### Records for the exercise
•••••
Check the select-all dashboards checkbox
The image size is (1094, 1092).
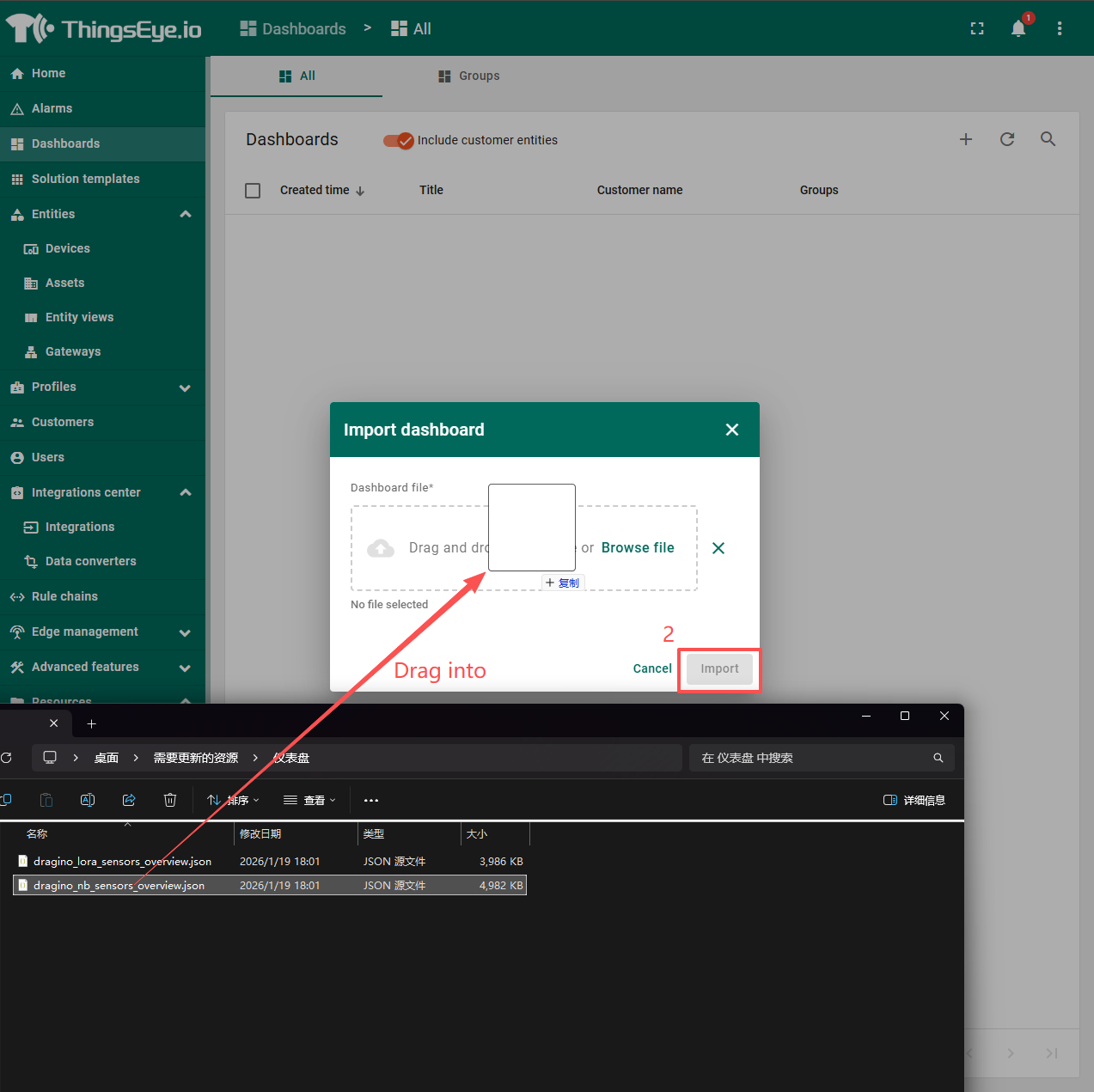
•••••
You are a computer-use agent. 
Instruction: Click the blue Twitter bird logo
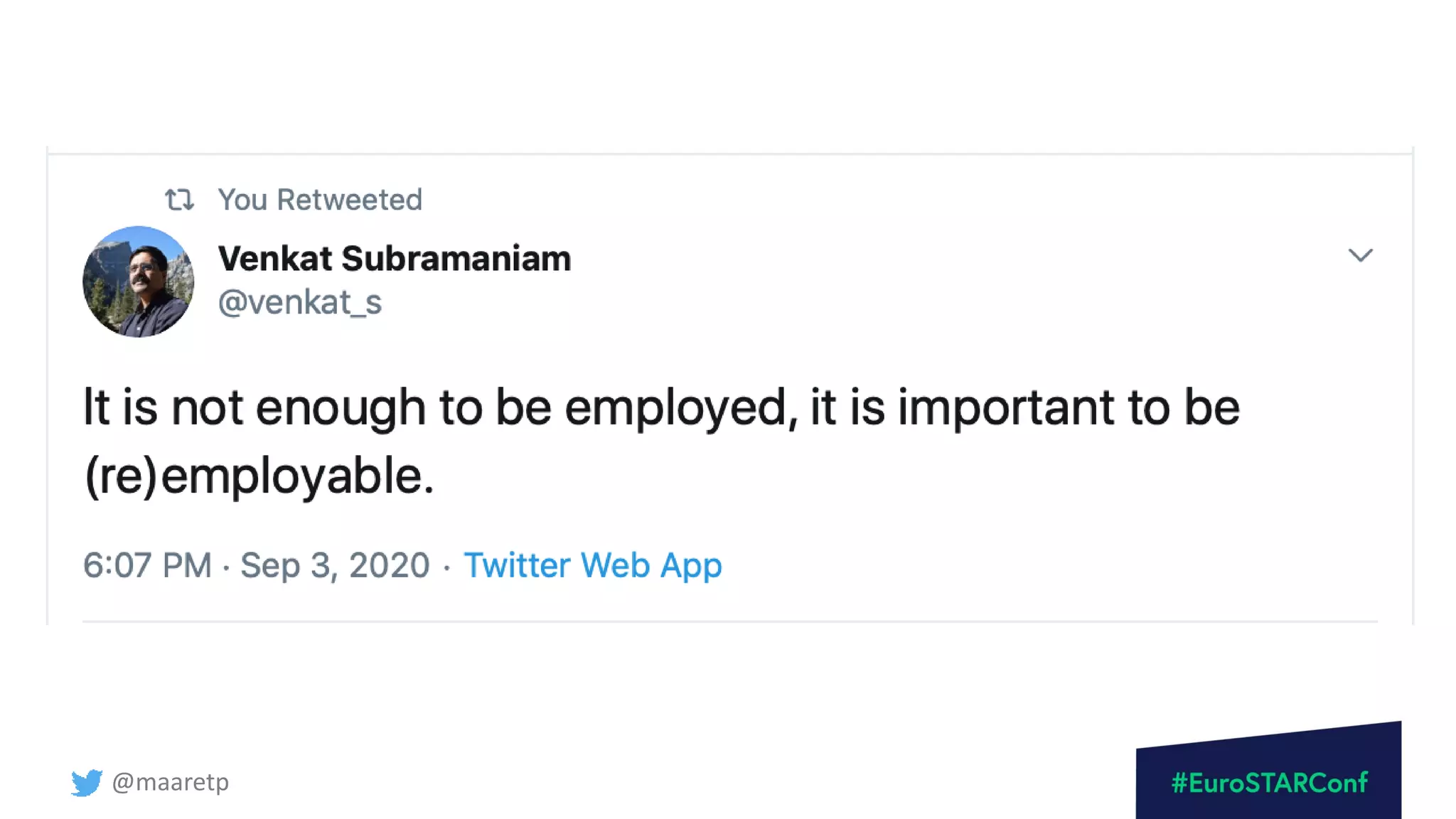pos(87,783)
•••••
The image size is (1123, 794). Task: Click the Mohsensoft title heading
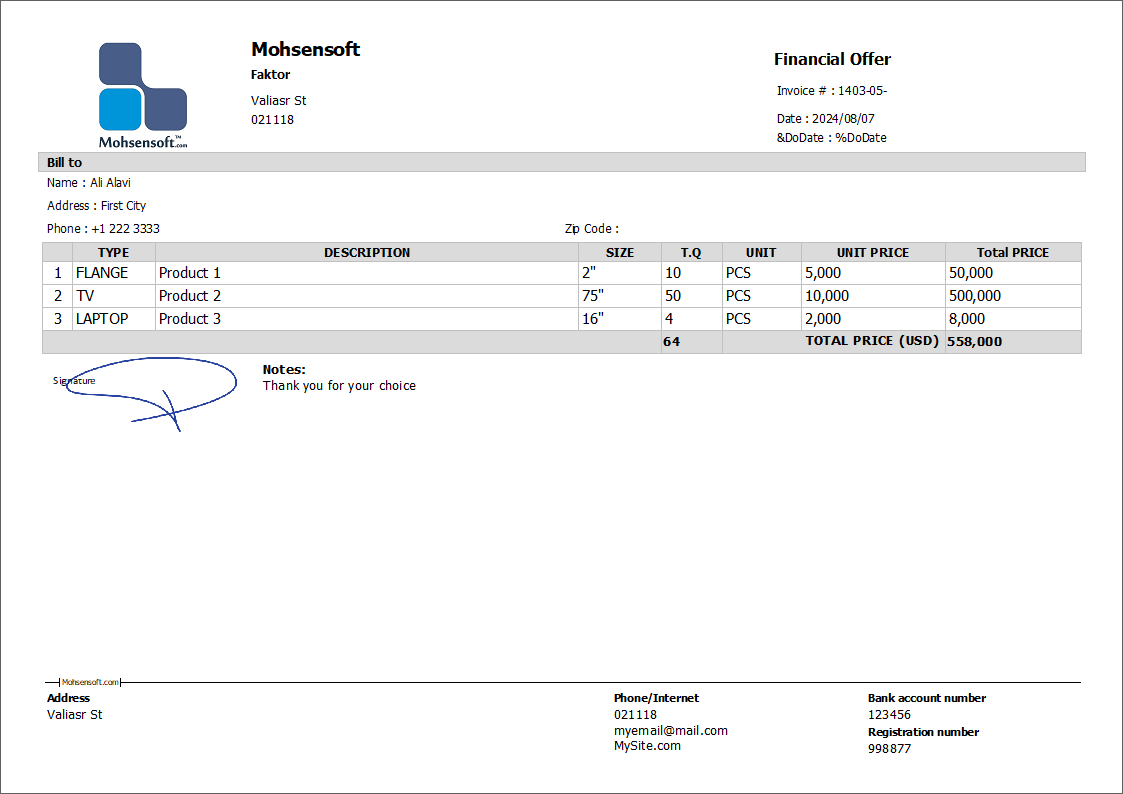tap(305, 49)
•••••
### Required work
Using only the listing above, restate exactly the lines from the line containing "Check the select-all dashboards checkbox" through the line containing "The image size is (1094, 1092).", both included.

### Expected answer
Check the select-all dashboards checkbox
The image size is (1094, 1092).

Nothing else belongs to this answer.